Workshop Endings -- Mistakes to Avoid

Endings are important. A bunch of people have spent several hours or maybe even a day or two together, working on important stuff. It’s important that, as a minimum, they leave with a shared sense of accomplishment and clarity on what happens next or on how next steps are too be agreed.
I sometimes spend too much time thinking about beginnings and not enough about endings. That's because I'm nervous. It's also because first impressions count and because endings depend on 'middles' - what's happenned in the workshop. Nevertheless, endings need thinking about beforehand. Mistakes I’ve made include:
1. The ‘Trickle Away Ending’
Here I scheduled a penultimate sesssion where participants were invited to place themselves into small groups that met outside the main meeting room, when the 24 hour workshop was finishing at lunchtime on day 2. Some of the break-out groups finished well before others and some people used the ‘free time’ as an opportunity to return to work rather than wait around for a final plenary to take us through to lunch;
2. The ‘We Aren’t Up for The Challenge Ending’

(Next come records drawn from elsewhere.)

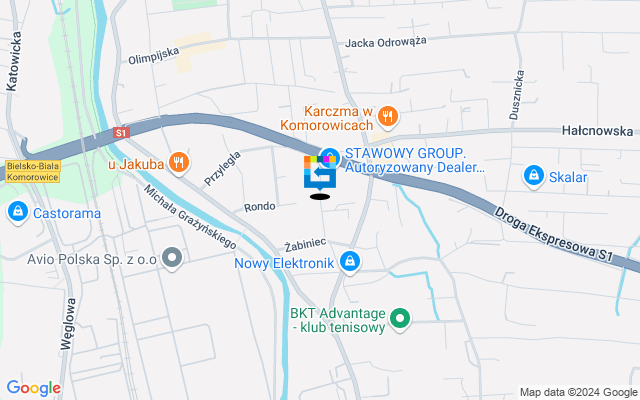Image resolution: width=640 pixels, height=400 pixels.
Task: Click the central multicolored location marker
Action: click(x=320, y=173)
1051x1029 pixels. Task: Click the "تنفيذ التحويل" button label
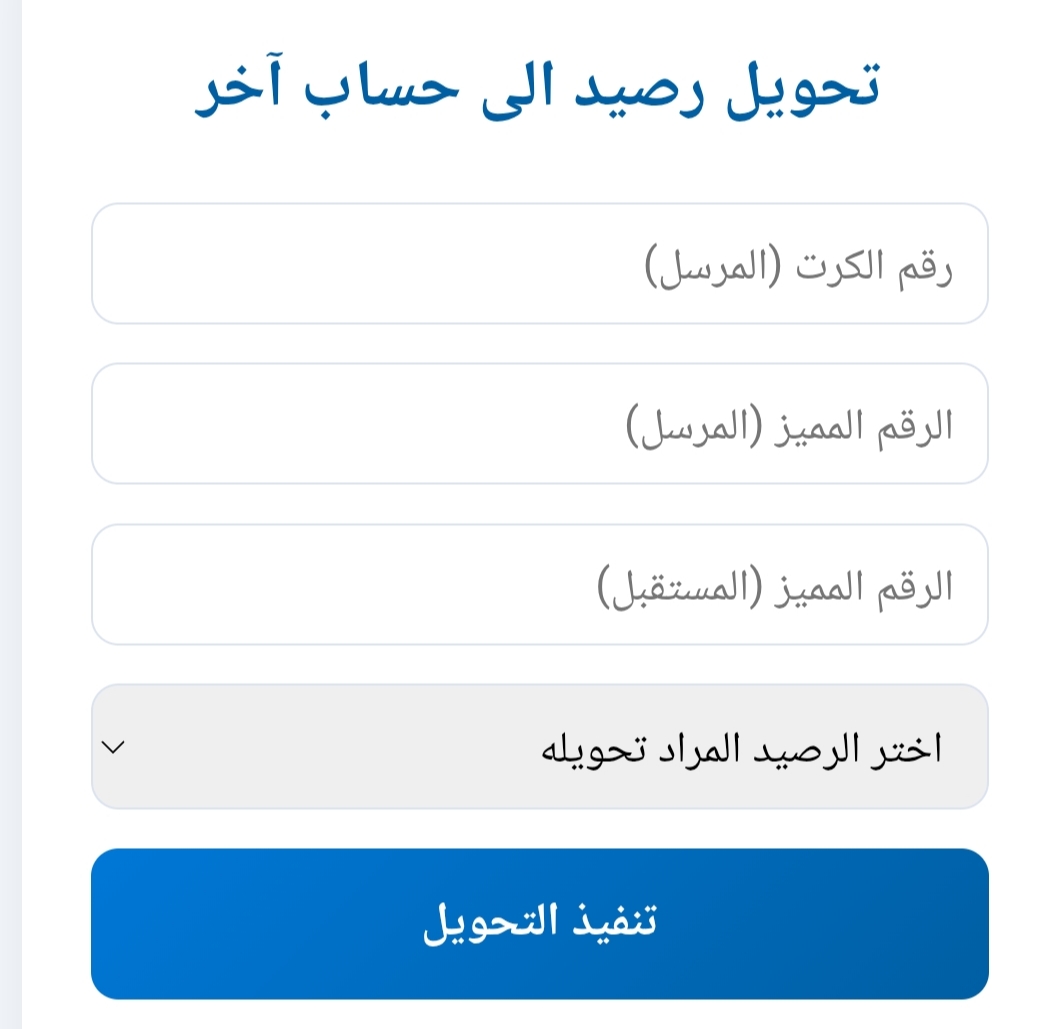click(x=539, y=921)
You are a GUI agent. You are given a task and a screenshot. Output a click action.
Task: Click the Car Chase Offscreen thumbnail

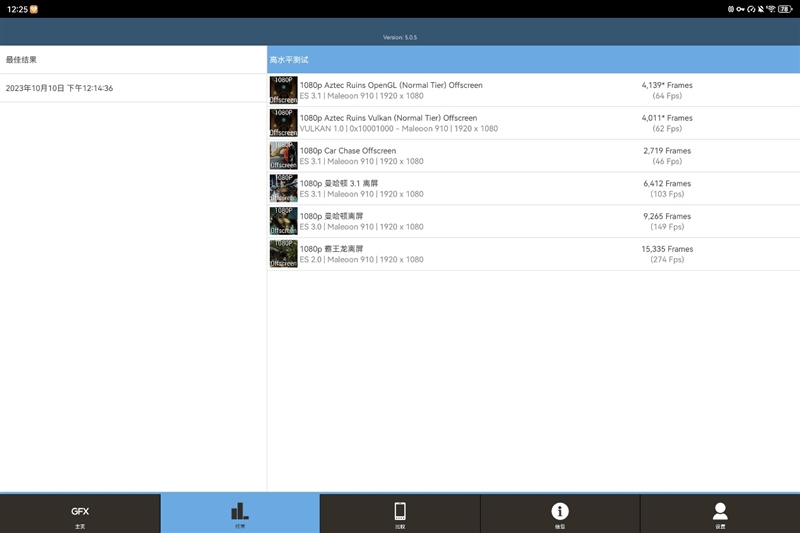tap(283, 156)
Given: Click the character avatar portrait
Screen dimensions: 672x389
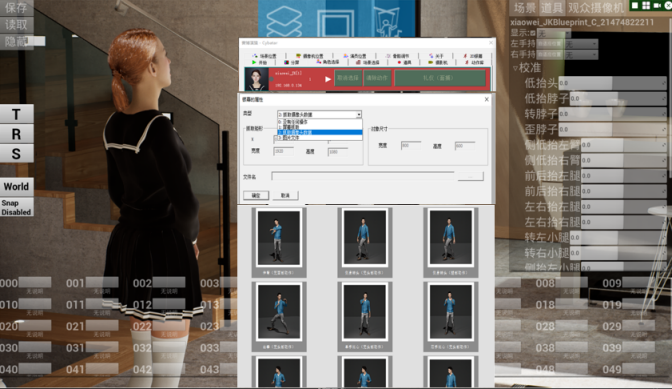Looking at the screenshot, I should point(256,79).
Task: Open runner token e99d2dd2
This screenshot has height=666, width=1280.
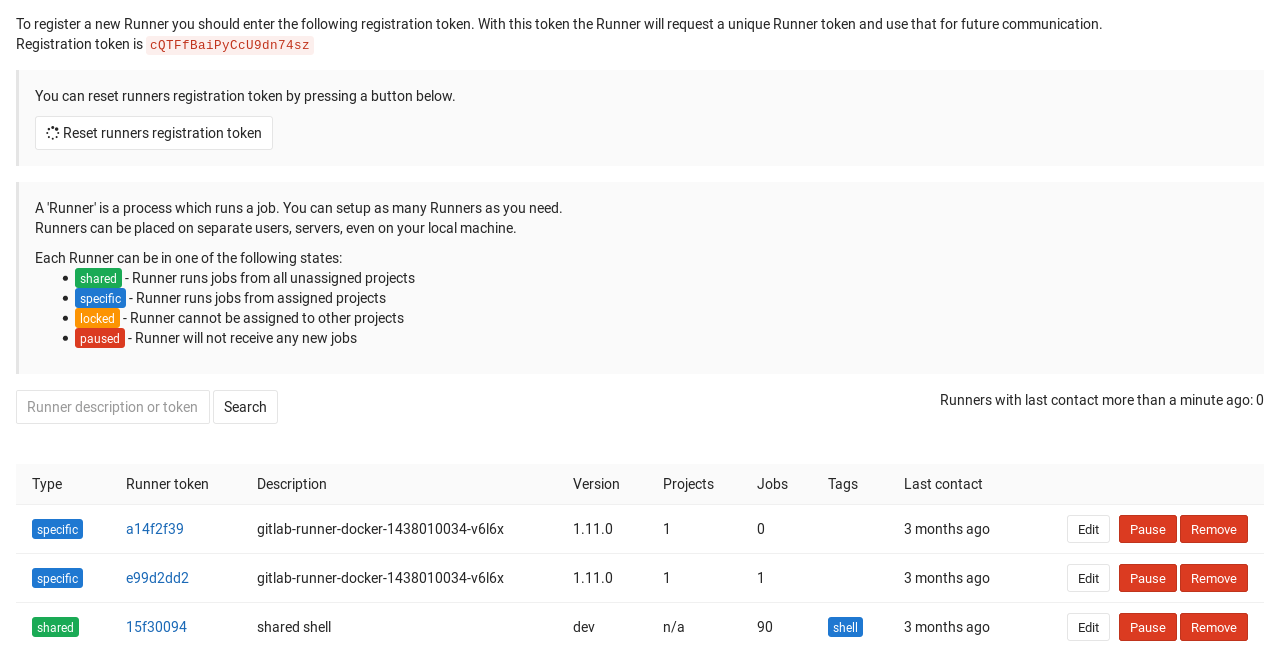Action: (x=157, y=578)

Here I encouraged people to volunteer, publicly, to be responsible for follow-up actions in the last session of a 2 day workshop when the work needing to be done (planning a new hospital) was really important and daunting. People were tired and overwhelmed with the scale of the challenge they had identified. Energy levels were low. Only a few people came forward, leaving everyone with the impression that their was no real appetite for ‘getting to grips’ with the challenges. It would have been much better to simply summarise the key challenges identified, get the groups’ assent to the summary and agree a process, to be undertaken within a week or so, for prioritising what happens next and who is to be involved etc;
3. The ‘It All Sounds the Same Ending’
Here 40 clinicians and managers worked in four groups for a day, sketching out possible futures for healthcare and wellbeing systems in 2020. All the groups produced interesting, plausible, rich stories but I made the mistake of inviting all groups to share their work in turn before seeking reactions from the rest of the group. By the time the 4th group had finished people couldn’t keep the stories apart in their heads. It would have been much better to seek reactions after each one in turn. Better still, I ought to have asked each group to finsh their feedback with a summary of 3 things they really liked about their story, to help listeners more easily grasp the distinctiveness of the material.
Oh well, live and learn I guess!
Have you either led or been a participant in a workshop with a bad ending?